What to produce: Copy out the lines from the one containing "You are a GUI" up to and including the one containing "Looking at the", reproducing them without any change.

Recorded data:
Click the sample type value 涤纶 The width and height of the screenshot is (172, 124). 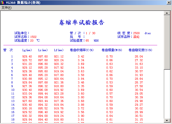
---
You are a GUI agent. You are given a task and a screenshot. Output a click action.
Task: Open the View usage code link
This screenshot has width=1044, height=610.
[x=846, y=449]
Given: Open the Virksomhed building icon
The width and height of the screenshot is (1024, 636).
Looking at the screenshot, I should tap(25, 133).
---
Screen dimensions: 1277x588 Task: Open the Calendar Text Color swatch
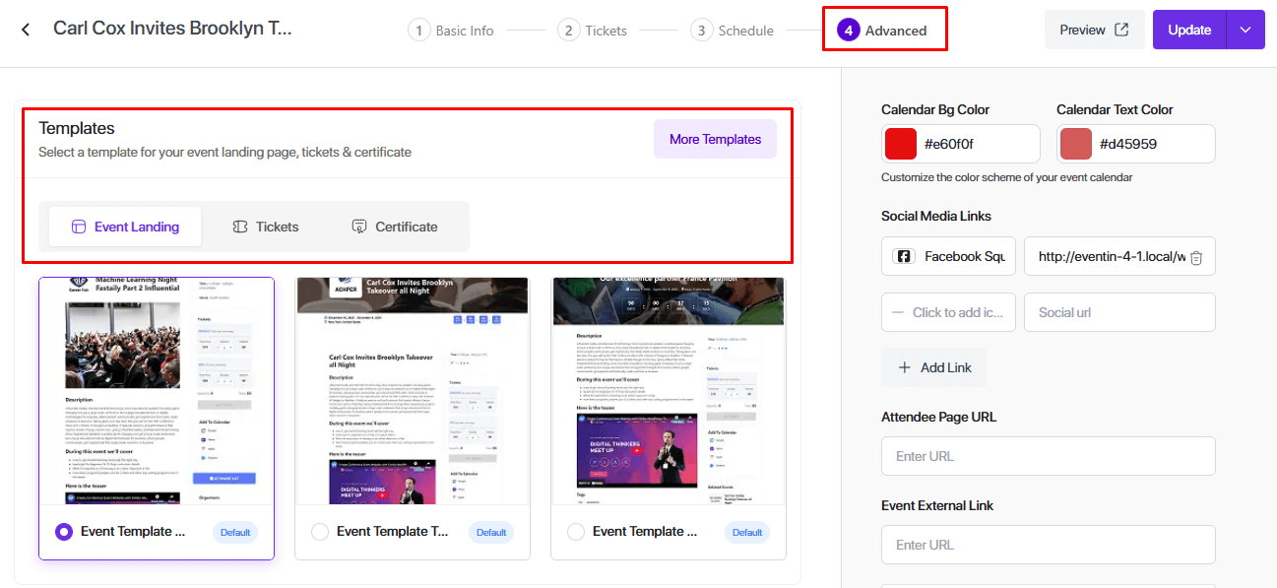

Worked answer:
You are a GUI agent. You are given a task and a screenshot. Output a click action.
Task: Open the View usage code link
This screenshot has width=1044, height=610.
[x=846, y=449]
Given: Open the Virksomhed building icon
The width and height of the screenshot is (1024, 636).
Looking at the screenshot, I should tap(25, 133).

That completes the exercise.